Nymgaul looked down. “People are beaten. I’ve seen many people beaten who refuse to sign. They are beaten in front of everyone.” He looked up again, making eye contact. “I always signed. I was young and afraid of death. I admire those who are brave enough to lay down their lives to protest, but I never could.”
I didn’t say anything and let him continue. “Some Tibetans are paid to say nice things about China on TV. The ones in prison are threatened with death to say good things when the jails are investigated by foreigners, but every Tibetan knows they are not saying the truth. When you oppose the Chinese government you first get a warning. Second you go to jail. Next, you get a longer life sentence, and last, they kill you. That is how China works. Not just with Tibetans. With everyone.”
“That’s awful,” I said. Truthfully I couldn’t imagine what it would be like to not have those basic human rights—freedom of speech and religion and such.
Nymgaul watched me for a moment, then smoothed his robes with the palms of his hands and continued. “It is very difficult,” he repeated. “China will be the next superpower. In fact, I think China already is. It is not good. They even took a six year old child,” he said, referring to the missing Panchen Lama, the second in command next to the Dalai Lama whom the Chinese kidnapped. “But of course, no one stopped China.” He looked up. “Not even America.”
Not even America. Home of the free and a refuge for “your tired, your poor[1]” and all of that mumbo jumbo. How is it, I thought, that I had managed to never even hear about Tibet? That my education had somehow skipped right over Mao and all of that? The conversation I had with Nymgaul weighed heavily on my mind as I started reading the book Tibet, Tibet by Patrick French. Despite the boring sounding name, it was the most informative source I found on the “Tibetan situation.” French did his homework, and his conclusion was convincing. And by that I mean it finally told me the most likely truth—the informed, depressing truth.
Tibet is toast. That the Dalai Lama had missed the narrow window of opportunity to reconcile with China in 1989.[2] That no one, not even India, recognizes the Tibetan Government in Exile as a real government. That India only offered 99 years of support for the Tibetan refugee population, which was halfway spent by now. That the Dalai Lama was trying to retire from his political leadership duties. That the United Nations had long since stopped paying attention, even though human rights, those words we love to sing, were still at present being violated.
Nope. Instead, the U.S. buys all China’s stuff, and in turn, lets them buy all our debt.
But yet, efforts to maintain awareness for the Tibetan situation existed. One of those is the controversial, but local favorite, “Miss Tibet” beauty pageant held in Dharamsala each year. A few of the students in my group and I decided to check it out. We packed ourselves along the edges of the outdoor amphitheater and waited for an hour as a voice over the loudspeakers begged us to have patience through the “technical difficulties.” It was dark by the time the event began, and the mosquitoes were out looking for dinner.
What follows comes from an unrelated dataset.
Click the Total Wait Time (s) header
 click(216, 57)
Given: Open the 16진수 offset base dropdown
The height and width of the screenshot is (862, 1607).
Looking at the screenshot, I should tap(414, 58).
The music blared as eight contestants walked onto the stage, decked out in Western, formal ball gowns. One girl from Australia. One from the U.S. One from Switzerland. Some from India. None, technically, from Tibet—though they were all Tibetan. The question and answer section came. “Why do you do this?” one of the judges asked the 17-year-old contestant. “Why are you participating in Miss Tibet?” Because it was a “great honor” and “a chance to show the world that Tibet still exists!” she answered with a song of triumph in her voice.
But the production shut down in the middle of the grand finale. The power went out and the music died abruptly. Darkness fell on the stage and the murmuring crowd grew loud, and when the situation proved that it was going to take awhile to fix, most of the audience shuffled out and went home for the night, not wanting to wait around to hear who won the contest.
“So this is Tibet,” I thought to myself, looking around at the people around me to decide if I too should leave. I couldn’t imagine what those foreign Tibetan girls were thinking up there on the stage lost in the darkness. “This is what it has come to.”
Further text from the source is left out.